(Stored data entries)
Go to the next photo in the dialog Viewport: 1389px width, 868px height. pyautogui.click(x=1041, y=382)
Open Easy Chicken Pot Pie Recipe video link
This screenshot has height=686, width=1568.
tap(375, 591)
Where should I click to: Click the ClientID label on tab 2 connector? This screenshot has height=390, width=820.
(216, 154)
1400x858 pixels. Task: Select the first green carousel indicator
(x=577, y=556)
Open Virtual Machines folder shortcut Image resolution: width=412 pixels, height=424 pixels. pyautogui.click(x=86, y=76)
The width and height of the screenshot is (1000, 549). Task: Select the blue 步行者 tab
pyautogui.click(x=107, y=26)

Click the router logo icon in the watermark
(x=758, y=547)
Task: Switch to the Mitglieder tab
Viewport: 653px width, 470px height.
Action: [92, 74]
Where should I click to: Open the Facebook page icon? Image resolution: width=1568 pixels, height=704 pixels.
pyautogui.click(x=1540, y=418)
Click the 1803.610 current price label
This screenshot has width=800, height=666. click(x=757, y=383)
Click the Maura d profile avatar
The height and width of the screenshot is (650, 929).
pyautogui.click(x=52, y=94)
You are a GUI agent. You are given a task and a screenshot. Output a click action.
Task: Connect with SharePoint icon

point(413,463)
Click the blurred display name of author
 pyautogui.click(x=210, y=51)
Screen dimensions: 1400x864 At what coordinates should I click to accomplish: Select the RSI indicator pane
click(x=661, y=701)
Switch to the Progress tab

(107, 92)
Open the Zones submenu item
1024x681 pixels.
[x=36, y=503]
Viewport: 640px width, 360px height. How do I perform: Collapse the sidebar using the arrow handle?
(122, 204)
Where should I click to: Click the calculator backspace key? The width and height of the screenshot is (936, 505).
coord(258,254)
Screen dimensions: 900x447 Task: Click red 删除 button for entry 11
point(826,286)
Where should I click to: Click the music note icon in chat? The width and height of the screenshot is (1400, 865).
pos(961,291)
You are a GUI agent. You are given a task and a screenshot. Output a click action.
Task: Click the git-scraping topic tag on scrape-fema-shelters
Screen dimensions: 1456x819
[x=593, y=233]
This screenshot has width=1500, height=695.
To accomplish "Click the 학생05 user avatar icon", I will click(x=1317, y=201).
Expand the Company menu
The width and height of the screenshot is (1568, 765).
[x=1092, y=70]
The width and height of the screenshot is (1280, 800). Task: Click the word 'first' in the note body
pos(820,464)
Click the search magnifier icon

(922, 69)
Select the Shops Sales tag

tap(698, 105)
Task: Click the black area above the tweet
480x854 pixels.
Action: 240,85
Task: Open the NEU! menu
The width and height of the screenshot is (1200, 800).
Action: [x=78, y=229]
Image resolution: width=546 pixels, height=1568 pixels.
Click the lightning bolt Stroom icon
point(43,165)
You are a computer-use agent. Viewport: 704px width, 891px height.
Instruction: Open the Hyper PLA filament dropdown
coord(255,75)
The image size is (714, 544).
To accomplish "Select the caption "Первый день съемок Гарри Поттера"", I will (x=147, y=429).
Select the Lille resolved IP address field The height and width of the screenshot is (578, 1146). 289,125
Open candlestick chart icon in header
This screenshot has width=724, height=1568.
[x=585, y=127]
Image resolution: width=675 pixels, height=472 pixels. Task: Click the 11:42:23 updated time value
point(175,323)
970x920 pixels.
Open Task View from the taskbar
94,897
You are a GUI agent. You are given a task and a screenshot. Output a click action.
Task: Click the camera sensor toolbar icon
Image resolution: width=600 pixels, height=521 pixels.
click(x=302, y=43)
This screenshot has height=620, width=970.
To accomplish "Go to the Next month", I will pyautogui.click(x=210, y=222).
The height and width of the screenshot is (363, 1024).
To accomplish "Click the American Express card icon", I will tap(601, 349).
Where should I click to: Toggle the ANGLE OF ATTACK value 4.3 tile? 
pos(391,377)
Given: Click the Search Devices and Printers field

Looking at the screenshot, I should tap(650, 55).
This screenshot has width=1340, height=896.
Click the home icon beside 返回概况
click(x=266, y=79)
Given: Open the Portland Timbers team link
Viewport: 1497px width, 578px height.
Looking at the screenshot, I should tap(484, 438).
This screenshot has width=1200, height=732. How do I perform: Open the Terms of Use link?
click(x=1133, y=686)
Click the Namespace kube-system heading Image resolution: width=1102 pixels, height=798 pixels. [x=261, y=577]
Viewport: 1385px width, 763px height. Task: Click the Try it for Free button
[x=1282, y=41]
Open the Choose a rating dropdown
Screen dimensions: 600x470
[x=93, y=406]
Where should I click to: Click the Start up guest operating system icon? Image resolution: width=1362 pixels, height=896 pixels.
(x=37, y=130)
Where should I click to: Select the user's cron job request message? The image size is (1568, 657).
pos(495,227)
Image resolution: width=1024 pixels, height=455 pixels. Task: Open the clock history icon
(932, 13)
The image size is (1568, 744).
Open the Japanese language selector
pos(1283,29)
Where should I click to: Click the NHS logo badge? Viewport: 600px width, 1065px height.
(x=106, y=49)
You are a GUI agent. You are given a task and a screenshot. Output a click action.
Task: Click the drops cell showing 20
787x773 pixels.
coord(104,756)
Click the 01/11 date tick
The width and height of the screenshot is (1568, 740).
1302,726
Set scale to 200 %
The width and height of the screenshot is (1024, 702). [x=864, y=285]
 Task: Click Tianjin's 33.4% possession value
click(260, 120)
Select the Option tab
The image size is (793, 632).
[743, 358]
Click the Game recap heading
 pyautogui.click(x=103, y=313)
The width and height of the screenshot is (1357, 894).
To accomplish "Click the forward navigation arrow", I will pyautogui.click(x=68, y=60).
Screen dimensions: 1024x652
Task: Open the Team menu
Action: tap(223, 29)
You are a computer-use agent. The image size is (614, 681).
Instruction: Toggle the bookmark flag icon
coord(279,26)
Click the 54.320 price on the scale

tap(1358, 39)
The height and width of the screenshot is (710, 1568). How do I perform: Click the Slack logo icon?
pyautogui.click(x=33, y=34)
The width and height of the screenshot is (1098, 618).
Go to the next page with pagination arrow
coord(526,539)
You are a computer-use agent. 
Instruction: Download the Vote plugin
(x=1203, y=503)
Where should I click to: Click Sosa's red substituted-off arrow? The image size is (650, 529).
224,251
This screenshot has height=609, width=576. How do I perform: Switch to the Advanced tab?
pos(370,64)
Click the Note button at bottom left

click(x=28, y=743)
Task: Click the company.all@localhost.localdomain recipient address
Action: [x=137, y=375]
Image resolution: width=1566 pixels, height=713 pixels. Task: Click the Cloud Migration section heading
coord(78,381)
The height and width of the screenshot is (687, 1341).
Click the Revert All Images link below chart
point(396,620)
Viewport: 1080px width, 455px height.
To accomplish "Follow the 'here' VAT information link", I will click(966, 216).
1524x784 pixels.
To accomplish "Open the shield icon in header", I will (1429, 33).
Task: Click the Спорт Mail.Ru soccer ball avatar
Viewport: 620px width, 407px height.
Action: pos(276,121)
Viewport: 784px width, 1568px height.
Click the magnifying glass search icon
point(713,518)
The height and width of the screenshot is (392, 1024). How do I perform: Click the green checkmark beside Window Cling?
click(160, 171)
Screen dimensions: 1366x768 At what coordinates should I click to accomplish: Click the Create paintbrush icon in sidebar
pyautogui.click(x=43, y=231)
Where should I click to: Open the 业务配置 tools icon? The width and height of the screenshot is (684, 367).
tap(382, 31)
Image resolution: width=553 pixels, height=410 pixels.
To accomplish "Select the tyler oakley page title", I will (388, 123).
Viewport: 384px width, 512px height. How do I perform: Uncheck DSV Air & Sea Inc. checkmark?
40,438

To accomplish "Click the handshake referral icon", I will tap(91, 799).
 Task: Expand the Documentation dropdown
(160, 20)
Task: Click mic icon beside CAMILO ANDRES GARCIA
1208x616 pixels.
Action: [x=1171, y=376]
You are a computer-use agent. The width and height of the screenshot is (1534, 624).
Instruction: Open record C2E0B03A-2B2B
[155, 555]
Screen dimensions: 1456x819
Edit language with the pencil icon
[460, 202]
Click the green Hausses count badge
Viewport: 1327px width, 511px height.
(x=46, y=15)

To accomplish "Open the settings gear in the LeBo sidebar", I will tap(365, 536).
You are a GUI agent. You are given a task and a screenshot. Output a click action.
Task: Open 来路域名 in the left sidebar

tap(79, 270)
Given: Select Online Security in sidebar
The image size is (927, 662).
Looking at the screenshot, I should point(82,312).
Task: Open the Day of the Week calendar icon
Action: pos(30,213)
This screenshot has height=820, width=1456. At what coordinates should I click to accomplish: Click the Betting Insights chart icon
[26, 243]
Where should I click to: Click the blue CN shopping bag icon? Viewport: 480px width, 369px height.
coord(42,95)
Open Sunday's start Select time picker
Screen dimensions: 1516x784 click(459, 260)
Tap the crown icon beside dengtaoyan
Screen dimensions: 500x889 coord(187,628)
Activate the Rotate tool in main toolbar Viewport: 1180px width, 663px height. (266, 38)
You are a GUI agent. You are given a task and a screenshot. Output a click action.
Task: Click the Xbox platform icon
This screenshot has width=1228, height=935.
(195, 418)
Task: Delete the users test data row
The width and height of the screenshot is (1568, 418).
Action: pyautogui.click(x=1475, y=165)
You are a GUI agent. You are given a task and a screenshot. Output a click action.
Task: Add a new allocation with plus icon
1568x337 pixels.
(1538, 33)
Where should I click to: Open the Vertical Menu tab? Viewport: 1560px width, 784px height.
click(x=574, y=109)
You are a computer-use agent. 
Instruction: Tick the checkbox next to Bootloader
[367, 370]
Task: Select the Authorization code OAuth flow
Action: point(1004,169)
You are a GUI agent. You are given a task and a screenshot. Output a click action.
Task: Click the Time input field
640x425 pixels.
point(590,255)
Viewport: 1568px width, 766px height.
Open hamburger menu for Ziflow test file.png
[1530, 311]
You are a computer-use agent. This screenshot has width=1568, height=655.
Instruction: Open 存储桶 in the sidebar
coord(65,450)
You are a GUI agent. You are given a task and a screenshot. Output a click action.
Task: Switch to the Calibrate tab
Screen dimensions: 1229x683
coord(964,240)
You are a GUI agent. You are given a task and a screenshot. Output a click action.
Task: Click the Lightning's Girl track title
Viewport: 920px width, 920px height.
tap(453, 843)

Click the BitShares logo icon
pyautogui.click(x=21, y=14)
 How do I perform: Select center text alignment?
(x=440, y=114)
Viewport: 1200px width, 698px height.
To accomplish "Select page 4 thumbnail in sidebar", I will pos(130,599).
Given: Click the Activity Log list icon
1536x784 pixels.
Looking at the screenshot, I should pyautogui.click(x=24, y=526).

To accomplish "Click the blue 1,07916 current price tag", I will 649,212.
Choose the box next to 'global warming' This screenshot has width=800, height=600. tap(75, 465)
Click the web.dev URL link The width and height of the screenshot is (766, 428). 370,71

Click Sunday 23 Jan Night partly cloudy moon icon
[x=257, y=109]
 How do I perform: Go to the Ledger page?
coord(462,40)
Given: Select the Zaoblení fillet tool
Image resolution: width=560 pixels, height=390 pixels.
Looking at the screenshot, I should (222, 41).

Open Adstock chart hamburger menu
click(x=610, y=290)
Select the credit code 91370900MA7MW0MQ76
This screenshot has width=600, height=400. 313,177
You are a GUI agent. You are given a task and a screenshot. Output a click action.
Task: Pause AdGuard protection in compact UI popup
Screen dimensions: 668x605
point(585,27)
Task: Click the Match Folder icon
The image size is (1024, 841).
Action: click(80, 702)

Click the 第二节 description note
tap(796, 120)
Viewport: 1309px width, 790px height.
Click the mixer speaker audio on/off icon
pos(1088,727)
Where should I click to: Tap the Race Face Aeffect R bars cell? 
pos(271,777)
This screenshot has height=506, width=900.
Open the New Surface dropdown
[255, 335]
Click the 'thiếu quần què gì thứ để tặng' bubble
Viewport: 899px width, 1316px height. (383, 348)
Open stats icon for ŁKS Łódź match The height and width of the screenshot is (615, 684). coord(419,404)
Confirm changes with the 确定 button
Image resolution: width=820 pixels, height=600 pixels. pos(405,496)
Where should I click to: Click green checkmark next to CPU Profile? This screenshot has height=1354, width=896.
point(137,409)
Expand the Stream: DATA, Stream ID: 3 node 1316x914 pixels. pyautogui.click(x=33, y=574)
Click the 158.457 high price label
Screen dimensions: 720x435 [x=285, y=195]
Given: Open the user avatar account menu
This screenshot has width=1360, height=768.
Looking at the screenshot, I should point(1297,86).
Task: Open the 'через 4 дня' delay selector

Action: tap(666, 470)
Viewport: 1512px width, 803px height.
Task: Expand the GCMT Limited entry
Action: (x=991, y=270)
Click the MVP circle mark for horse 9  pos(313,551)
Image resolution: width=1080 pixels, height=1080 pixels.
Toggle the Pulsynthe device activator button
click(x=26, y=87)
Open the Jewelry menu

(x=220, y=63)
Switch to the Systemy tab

__What you should do__:
Only the lines from the one containing "Open the New Surface dropdown" through the final line above should be duplicated, exactly as they stand.

__Result__:
Open the New Surface dropdown
[255, 335]
Click the 'thiếu quần què gì thứ để tặng' bubble
Viewport: 899px width, 1316px height. (383, 348)
Open stats icon for ŁKS Łódź match The height and width of the screenshot is (615, 684). coord(419,404)
Confirm changes with the 确定 button
Image resolution: width=820 pixels, height=600 pixels. pos(405,496)
Where should I click to: Click green checkmark next to CPU Profile? This screenshot has height=1354, width=896.
point(137,409)
Expand the Stream: DATA, Stream ID: 3 node 1316x914 pixels. pyautogui.click(x=33, y=574)
Click the 158.457 high price label
Screen dimensions: 720x435 [x=285, y=195]
Given: Open the user avatar account menu
This screenshot has width=1360, height=768.
Looking at the screenshot, I should point(1297,86).
Task: Open the 'через 4 дня' delay selector

Action: tap(666, 470)
Viewport: 1512px width, 803px height.
Task: Expand the GCMT Limited entry
Action: (x=991, y=270)
Click the MVP circle mark for horse 9  pos(313,551)
Image resolution: width=1080 pixels, height=1080 pixels.
Toggle the Pulsynthe device activator button
click(x=26, y=87)
Open the Jewelry menu

(x=220, y=63)
Switch to the Systemy tab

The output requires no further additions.